:: Document excerpt ::
Vancouver, B.C., August 17, 2023 – Canada One Mining Corp. (“Canada One” or the “Company”) (TSXV: CONE) announces that it is continuing to progress with its non-brokered private placement (the “Offering”) of up 18,000,000 units (each, a “Unit”), at a price of $0.10 per Unit, for gross proceeds of up to $1,800,000. Each Unit will consist of one common share of the Company and one-half-of-one common share purchase warrant (each whole warrant, a “Warrant”). Each Warrant will entitle the holder to purchase one common share of the Company at a price of $0.15 for a period of thirty-six months from the closing date of the Offering, subject to accelerated expiry in the event the closing price of the common shares on the TSX Venture Exchange is $0.25 or greater for a period of five consecutive trading days.
The net proceeds raised from the Offering will continue to be used to advance exploration and development of the Copper Dome Project located south of Princeton, British Columbia, as well as to retire existing liabilities and payables and for general working capital purposes.
Subject to compliance with applicable regulatory requirements and in accordance with National Instrument 45-106 – Prospectus Exemptions (“NI 45-106”), a portion of the Offering is being made to purchasers resident in Canada, except Quebec, pursuant to the listed issuer financing exemption under Part 5A of NI 45-106 (the “Listed Issuer Financing Exemption”). The balance of the Offering will be made to purchasers pursuant to the accredited investor exemption under Part 2 of NI 45-106 (the “Accredited Investor Exemption”).

:: Data excerpt ::
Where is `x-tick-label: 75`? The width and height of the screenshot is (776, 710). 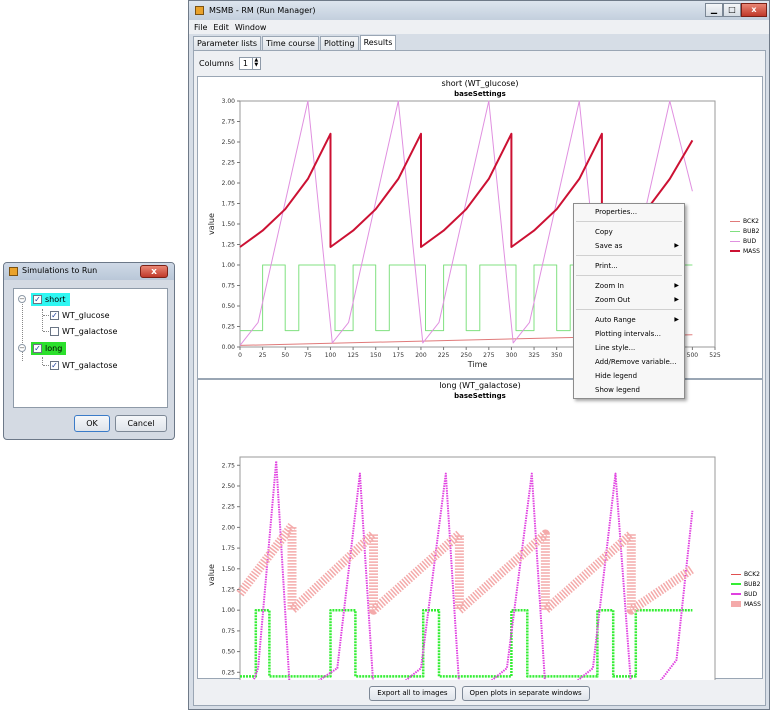 x-tick-label: 75 is located at coordinates (308, 356).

:: Work task A ::
In the private placement announcement, what exercise price per common share does each Warrant carry?
:: Work task B ::
Write out the private placement announcement from "Vancouver, B.C., August" up to and including "consecutive trading days.".
:: Work task C ::
Continue the private placement announcement from its last sentence.

:: Task result A ::
Each Warrant can be exercised at $0.15 per common share.

:: Task result B ::
Vancouver, B.C., August 17, 2023 – Canada One Mining Corp. (“Canada One” or the “Company”) (TSXV: CONE) announces that it is continuing to progress with its non-brokered private placement (the “Offering”) of up 18,000,000 units (each, a “Unit”), at a price of $0.10 per Unit, for gross proceeds of up to $1,800,000. Each Unit will consist of one common share of the Company and one-half-of-one common share purchase warrant (each whole warrant, a “Warrant”). Each Warrant will entitle the holder to purchase one common share of the Company at a price of $0.15 for a period of thirty-six months from the closing date of the Offering, subject to accelerated expiry in the event the closing price of the common shares on the TSX Venture Exchange is $0.25 or greater for a period of five consecutive trading days.

:: Task result C ::
The securities offered under the Listed Issuer Financing Exemption will not be subject to a hold period in accordance with applicable Canadian securities laws. The securities offered under the Accredited Investor exemption will be subject to a hold period of four-months-and-one-day following issuance in accordance with applicable Canadian securities laws. A revised offering document related to the Offering and Listed Issuer Financing Exemption will be filed by the Company, and will be accessible under the Company’s profile at www.sedar.com and on the Company’s website at: www.canadaonemining.com. Prospective investors should read this offering document before making an investment decision.
The Company may pay finders’ fees to eligible parties who have assisted in introducing subscribers to the Offering. Closing of the Offering remains subject to the approval of the TSX Venture Exchange.
For further information, interested parties are encouraged to visit the Company’s website at (www.canadaonemining.com) or contact the Company at ir@strategixir.com.
On behalf of the Board of Directors of
CANADA ONE MINING CORP.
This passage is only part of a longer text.